Harvest Report from the Château de Chambolle-Musigny
September 19, 2023
Raj Vaidya
I returned to NY Saturday after having spent a week working with the harvest and vinification team at Domaine Jacques-Frédéric Mugnier in Chambolle-Musigny. I returned with my fingernails black from all the grapes I processed, my shoulders and back muscles pained from all the heavy lifting, yet smiling from ear to ear with amazing memories of the experience and the satisfaction that comes from a hard week of physical labor. And also thanks to several delicious bottles shared over the course of the week! More on those in the next newsletter…
This harvest has proven to be a challenging one; white grapes were badly affected by oidium, and reds will suffer a bit from the high yield and the sunburn effects on the clusters facing south, caused by a huge heat spike towards the end of the season. Add to this the challenge of managing acetic bacteria which showed up in the clusters in the days around harvest, requiring a careful trie, or sorting, to remove affected grapes. Frédéric said to me at one point, “I’d almost rather have had another hale vintage…”.
But despite the challenges, there is some silver lining in that there was a huge crop. I worked 6 full workdays at the domaine, and for 5 of them we kept receiving grapes from the Clos de la Marèchale, and I learned exactly how giant that vineyard is (9.55 Hectares!) There was a respite from the Clos when the team picked Musigny and Les Amoureuses on Tuesday. Overall there will be lots of wine, and the quality of the grapes that made it through the destemming process into the vats was quite lovely.
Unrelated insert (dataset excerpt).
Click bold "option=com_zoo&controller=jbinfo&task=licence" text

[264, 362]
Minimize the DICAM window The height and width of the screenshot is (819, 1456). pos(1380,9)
At Mugnier, the grapes arrive in small cases weighing around 50lbs on average, 50 at a time. We would pick them up one case at a time and slowly pour out the grapes onto a vibrating table which dropped any tiny dried berries and a huge population of spiders, ladybugs and beetles through a sieve. The clusters then fall down into the destemming machine which further filters out affected berries and removes the remaining berries from the stems. The destemmed berries and free-run juice then get hoisted up via a forklift and poured into the vats to begin fermentation.
Frédéric likes to say, “we don’t really do very much, just remove the stems and pour the grapes into the fermenting tanks…” but in reality , there is some sorting done at the vibrating table. Once the grapes have been in the vat overnight, the free run juice from the bottom of the tank is pumped into another tank to cool the juice to a low temperature, then the juice is returned to the tank with the berries. Grapes take forever to cool down, so it proves more efficient to cool the juice and then return it to the original vat. Several ferments started quite quickly, the Bonnes Mares (which was picked the day before I arrived) and the first 4 vats of the Clos were raging by the time I left Friday, and both Musigny and Amoureuses had begun robustly as well.
Even before fermentations begin, the wines go through one or two pump overs per day, where the juice from the bottom of the vat is pumped up and over the cap of floating grapes and skins on top. This keeps the cap wet, and manages the fruit flies who are trying to get to the delicious juice and grapes bringing along with them the threat of more acetic bacteria (the danger being that the bacteria could start moving the must in the direction of vinegar.) Once fermentation has started, these concerns diminish as the yeasts are so active that the acetic bacteria get overwhelmed, and the pump overs are less important.
The reds will be pressed once fermentation has concluded, usually within two weeks or so. Then the wines will descend into the cellar to begin their slow aging in the cool, humid cellar.
Frédéric is a vigneron who often seems a bit pessimistic about his own wines; he is surely his harshest critic. But despite noting how the harvest left him nervous and unsteady, he was quick to remind me that many of the vintages he loves to drink today were fairly worrisome, even dire on occasion at the time of harvest. So he is (in his own way) keeping his outlook for 2023 relatively positive…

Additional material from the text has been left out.